5 min read
On this page

Domain-Specific Languages

Overview

A domain-specific language (DSL) is a programming language tailored to a particular application domain. DSLs trade generality for expressiveness, safety, and optimization opportunities within their domain.

Examples: SQL (databases), HTML/CSS (web layout), regex (pattern matching), Make (build systems), TikZ (diagrams), Verilog (hardware description).

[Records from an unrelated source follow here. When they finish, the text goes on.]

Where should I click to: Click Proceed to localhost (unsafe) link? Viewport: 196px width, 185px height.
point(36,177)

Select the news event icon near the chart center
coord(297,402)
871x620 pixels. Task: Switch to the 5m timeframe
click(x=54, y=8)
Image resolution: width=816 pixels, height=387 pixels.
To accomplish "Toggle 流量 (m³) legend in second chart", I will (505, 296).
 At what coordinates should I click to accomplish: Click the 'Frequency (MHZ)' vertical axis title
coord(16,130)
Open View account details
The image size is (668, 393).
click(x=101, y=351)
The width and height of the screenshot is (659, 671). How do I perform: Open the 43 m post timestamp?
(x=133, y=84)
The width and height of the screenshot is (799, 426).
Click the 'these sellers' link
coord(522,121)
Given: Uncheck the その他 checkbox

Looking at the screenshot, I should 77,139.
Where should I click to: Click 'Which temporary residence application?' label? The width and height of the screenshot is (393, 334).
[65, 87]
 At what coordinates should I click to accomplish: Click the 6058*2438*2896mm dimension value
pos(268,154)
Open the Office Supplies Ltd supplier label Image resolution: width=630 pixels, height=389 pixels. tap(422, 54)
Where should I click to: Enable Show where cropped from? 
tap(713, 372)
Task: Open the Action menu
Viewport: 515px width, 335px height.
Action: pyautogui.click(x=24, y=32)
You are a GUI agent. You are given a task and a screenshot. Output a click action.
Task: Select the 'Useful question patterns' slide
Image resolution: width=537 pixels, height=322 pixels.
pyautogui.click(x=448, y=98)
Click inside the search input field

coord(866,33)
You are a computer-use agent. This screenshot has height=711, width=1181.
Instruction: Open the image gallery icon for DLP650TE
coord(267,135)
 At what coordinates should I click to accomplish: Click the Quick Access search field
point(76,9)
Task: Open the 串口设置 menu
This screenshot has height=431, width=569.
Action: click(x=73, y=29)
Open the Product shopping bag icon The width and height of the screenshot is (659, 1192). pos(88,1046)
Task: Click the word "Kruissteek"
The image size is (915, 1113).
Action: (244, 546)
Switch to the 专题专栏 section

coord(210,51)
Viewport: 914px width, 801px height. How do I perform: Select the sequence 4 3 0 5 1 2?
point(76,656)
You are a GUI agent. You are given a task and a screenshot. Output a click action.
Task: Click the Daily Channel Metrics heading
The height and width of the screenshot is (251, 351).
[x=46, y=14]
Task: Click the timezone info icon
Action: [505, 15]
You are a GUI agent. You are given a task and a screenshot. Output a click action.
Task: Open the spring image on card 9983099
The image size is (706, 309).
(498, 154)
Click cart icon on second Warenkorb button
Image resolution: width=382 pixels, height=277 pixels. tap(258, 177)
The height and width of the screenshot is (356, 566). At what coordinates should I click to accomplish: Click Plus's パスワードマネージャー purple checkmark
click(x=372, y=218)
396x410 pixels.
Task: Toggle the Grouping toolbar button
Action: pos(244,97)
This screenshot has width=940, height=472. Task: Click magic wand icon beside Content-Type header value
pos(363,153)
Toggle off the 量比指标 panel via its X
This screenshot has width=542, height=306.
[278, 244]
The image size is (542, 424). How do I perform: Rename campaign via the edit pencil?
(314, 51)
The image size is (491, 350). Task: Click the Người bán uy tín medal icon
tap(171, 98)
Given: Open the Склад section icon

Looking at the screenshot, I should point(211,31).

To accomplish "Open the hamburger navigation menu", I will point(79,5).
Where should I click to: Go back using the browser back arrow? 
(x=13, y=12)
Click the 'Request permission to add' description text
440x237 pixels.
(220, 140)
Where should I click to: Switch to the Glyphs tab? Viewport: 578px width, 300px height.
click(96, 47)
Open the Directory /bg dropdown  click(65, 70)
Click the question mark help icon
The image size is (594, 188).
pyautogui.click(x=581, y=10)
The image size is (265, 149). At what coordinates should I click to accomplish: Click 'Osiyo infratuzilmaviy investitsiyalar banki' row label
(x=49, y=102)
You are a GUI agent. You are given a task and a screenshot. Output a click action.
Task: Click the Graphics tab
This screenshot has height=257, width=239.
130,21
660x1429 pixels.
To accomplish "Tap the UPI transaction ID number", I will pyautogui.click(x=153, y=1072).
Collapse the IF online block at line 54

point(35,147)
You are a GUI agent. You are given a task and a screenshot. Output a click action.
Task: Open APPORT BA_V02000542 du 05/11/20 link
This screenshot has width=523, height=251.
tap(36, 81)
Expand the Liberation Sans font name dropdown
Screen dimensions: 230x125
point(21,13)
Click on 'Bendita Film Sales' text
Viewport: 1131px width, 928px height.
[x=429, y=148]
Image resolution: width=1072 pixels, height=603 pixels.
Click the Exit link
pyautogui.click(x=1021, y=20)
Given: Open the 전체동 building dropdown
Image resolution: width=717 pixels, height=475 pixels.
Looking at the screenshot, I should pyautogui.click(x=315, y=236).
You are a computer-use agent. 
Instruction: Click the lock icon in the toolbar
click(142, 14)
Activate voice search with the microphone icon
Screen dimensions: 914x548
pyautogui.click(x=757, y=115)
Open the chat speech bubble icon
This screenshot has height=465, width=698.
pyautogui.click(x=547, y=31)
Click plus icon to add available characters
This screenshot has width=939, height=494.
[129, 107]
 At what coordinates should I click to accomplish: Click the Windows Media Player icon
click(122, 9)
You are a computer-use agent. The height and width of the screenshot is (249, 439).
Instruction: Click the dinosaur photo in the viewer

Internal vs. External DSLs

External DSLs

  • Standalone language with its own syntax, parser, and tooling
  • Full control over syntax and error messages
  • Requires building a complete language pipeline (lexer, parser, type checker, evaluator/compiler)
  • Examples: SQL, GraphQL, Protocol Buffers, Terraform HCL

Internal (Embedded) DSLs

  • Hosted within a general-purpose language (the host)
  • Reuse the host language's parser, type system, and tooling
  • Constrained by the host language's syntax
  • Examples: Rails ActiveRecord (Ruby), ScalaTest (Scala), Parsec (Haskell), React JSX (JavaScript, with transpilation)

Tradeoffs

| Aspect | External | Internal | |---|---|---| | Syntax freedom | Full control | Limited by host | | Tooling cost | High (build from scratch) | Low (reuse host) | | Error messages | Custom, domain-specific | Often confusing (host errors) | | Learning curve | New language to learn | Leverages host knowledge | | Optimization | Domain-specific transforms | Limited to host optimizations | | Interop | Requires FFI or codegen | Native (same language) |


Embedded DSL Techniques

Shallow Embedding

DSL constructs are directly interpreted as host language values. Each construct immediately computes its result.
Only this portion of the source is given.